Balanço da associação valoriza participação de 100% no banco em 1,878 milhões de euros. Em 2016, 94,7% valiam 1,666 milhões de euros. Sem este ganho, ativo da associação teria encolhido uma vez que, só na carteira de títulos, perdeu 710,7 milhões no ano passado

João Silvestre

João Silvestre

Editor de Economia

Num ano em que esteve envolto em enorme polémica, o valor contabilístico da Caixa Económica Montepio Geral – o banco Montepio – para a Associação Mutualista aumentou em 211,7 milhões de euros. O número está inscrito nas contas individuais da associação hoje divulgadas que contabilizam o banco em 1,878 milhões de euros. Este valor, já descontado das imparidades, compara com 1,666 milhões de euros em 2016. Mesmo considerando que, em 2016, a associação apenas tinha 94,7% do banco e actualmente detém a totalidade do capital, trata-se de uma valorização significativa.

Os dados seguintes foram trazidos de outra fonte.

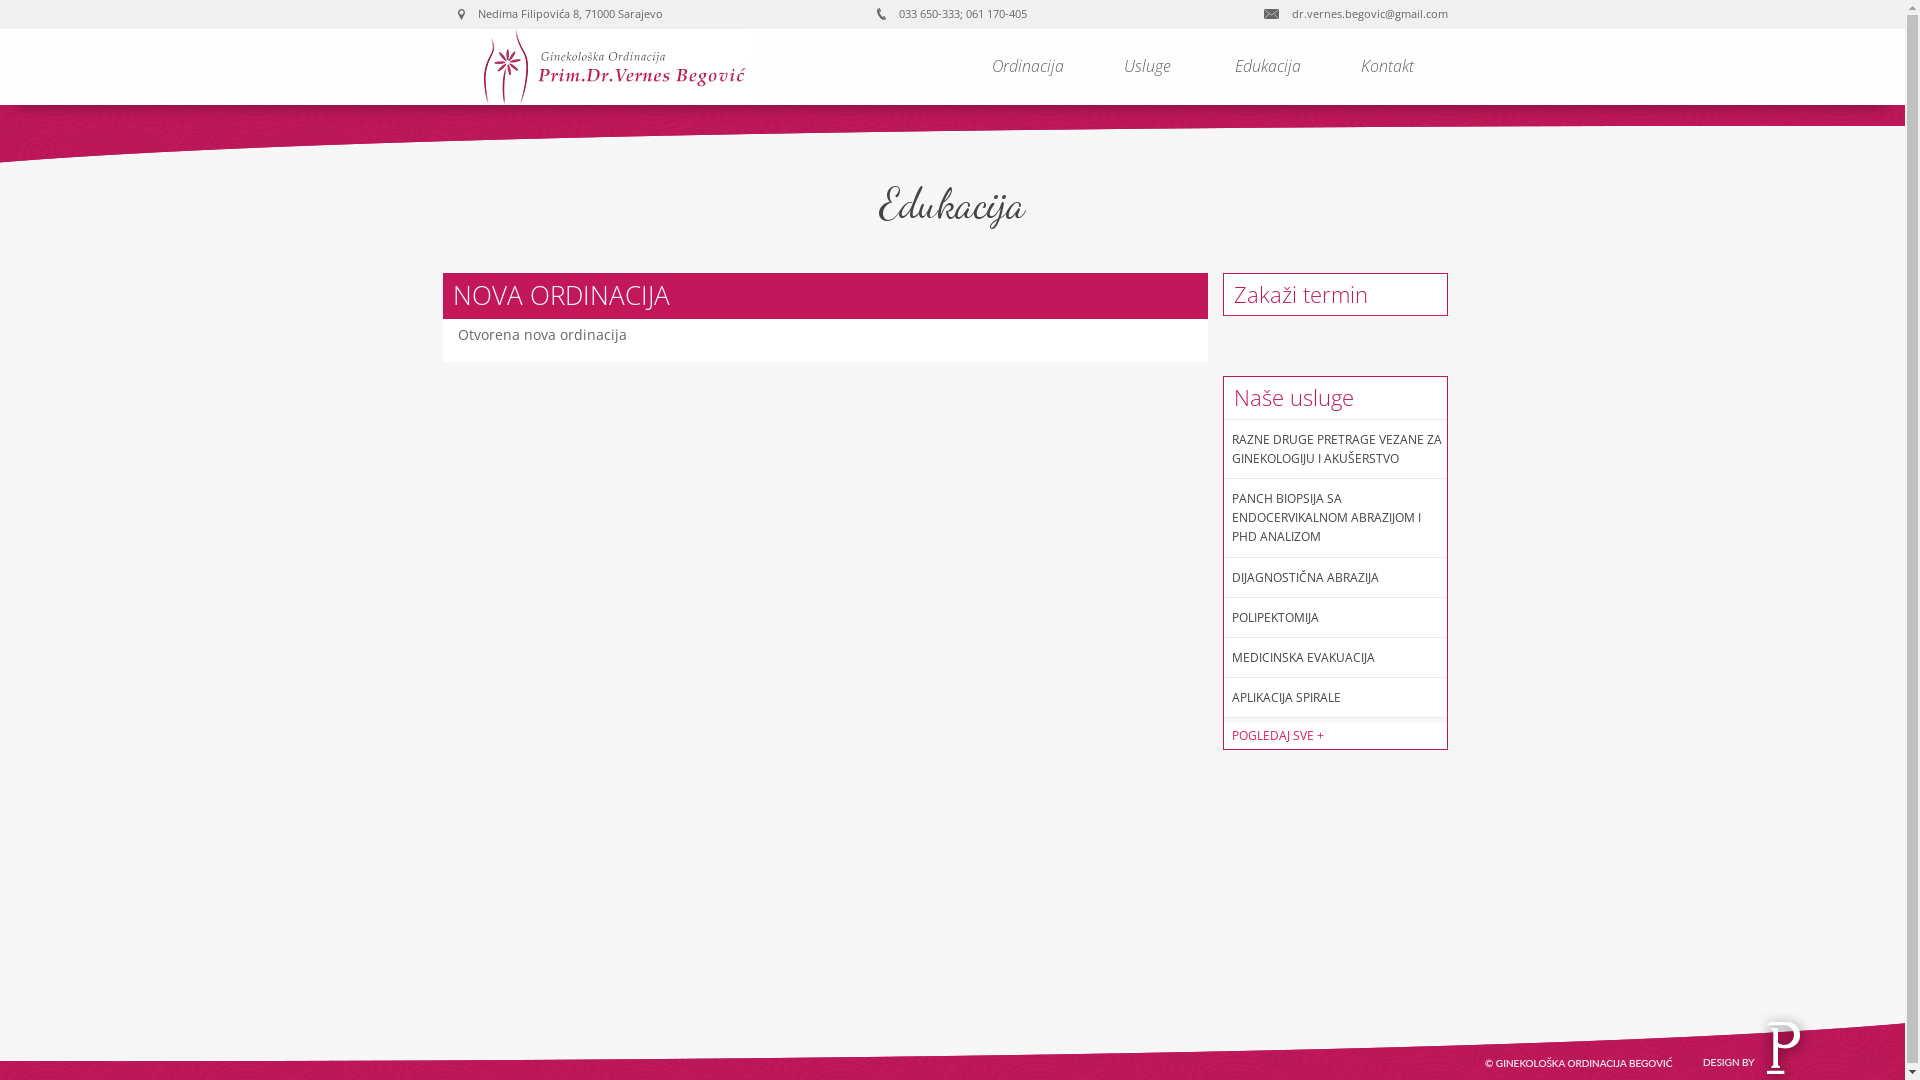 This screenshot has width=1920, height=1080. I want to click on PANCH BIOPSIJA SA ENDOCERVIKALNOM ABRAZIJOM I PHD ANALIZOM, so click(1326, 518).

O banco Montepio é, de resto, o grande responsável pela valorização do ativo da associação mutualista que engordou em 205 milhões de euros no ano passado. Além do banco, apenas houve valorização dos “ativos tangíveis” em 22,5 milhões de euros de de 675 mil euros em "empréstimos a associados". Pelo contrário, houve uma desvalorização expressiva na “carteira de títulos” (710,7 milhões de euros) e quedas de menor dimensão em rubricas como as “outras participações financeiras” (72,6 milhões) ou as “disponibilidades e aplicações em instituições de crédito” (35 milhões de euros).

A valorização do banco Montepio das contas da associação complica – e já complicou – a entrada de investidores no capital, nomeadamente da Santa Casa Misericórdia cuja avaliação pedida ao banco Haitong aponta para um valor bastante inferior ao registado no balanço da mutualista.